Generics drug giant Teva has been reeling since Mylan won approval to offer a generic version of blockbuster multiple sclerosis drug Copaxone. The drug represents 18% of Teva’s total revenue and 45% – 50% of its EBITDA. Generic Copaxone is expected to negatively impact Q4 2017 results and fully kick in by Q1 2018. Newly hired CEO Kare Schultz revealed he would lay off 14,000 employees (25% of the workforce) in an effort to wring $3 billion in costs out of the business. He will also suspend the dividend and make deep cuts to R&D.

Teva still has $35 billion in debt that needs to be repaid. Its debt already exceeds 5x run-rate EBITDA. Fitch recently downgraded the company to junk status. Once generic Copaxone kicks in I expect the company’s credit metrics to deteriorate further.

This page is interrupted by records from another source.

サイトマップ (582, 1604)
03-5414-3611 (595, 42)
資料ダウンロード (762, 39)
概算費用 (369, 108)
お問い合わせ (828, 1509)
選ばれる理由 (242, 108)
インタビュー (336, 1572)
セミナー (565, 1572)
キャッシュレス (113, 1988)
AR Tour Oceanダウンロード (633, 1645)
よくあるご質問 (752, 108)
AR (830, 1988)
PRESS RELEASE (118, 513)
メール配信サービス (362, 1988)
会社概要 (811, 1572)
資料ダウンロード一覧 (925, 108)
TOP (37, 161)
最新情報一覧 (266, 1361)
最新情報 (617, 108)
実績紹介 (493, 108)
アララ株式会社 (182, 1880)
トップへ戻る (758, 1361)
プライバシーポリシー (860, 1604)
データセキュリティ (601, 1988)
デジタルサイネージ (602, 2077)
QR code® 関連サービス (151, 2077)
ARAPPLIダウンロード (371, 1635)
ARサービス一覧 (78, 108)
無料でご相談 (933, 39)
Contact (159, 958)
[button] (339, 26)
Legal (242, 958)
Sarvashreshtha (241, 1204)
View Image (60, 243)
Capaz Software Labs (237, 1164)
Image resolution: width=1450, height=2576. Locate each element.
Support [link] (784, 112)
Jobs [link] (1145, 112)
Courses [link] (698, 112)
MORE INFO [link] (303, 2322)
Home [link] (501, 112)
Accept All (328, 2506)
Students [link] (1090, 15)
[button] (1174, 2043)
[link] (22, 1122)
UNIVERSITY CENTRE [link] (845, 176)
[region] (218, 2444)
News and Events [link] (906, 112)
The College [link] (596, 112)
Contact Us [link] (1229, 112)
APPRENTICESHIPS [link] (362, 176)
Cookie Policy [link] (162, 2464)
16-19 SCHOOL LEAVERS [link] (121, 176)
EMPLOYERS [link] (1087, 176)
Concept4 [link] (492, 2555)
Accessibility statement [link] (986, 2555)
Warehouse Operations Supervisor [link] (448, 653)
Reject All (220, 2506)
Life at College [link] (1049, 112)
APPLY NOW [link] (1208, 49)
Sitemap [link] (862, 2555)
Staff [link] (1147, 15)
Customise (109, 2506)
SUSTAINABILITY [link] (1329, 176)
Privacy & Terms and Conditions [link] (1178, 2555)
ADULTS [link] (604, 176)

An even more pressing matter is that $5 billion of the company’s debt load is due next year, and $19 billion over the next three years. The Shock Exchange is on record that generic Copaxone could trigger Teva’s insolvency:

I also estimate that generic Copaxone could cut Teva’s EBITDA by about 34%, making it difficult to cover its $34 billion in net debt. Said another, generic Copaxone could cause Teva to become insolvent. Below I attempted to value Teva including the impact of generic Copaxone.

Not only will Teva’s debt exceed its enterprise value but the company could be hard-pressed to make principal payments as they come due. About $5 billion of its debt is due next year and $19 billion over the next three years. The company has $680 million in cash and generates about $2.3 billion in free cash flow annually. That will decline once generic Copaxone arrives.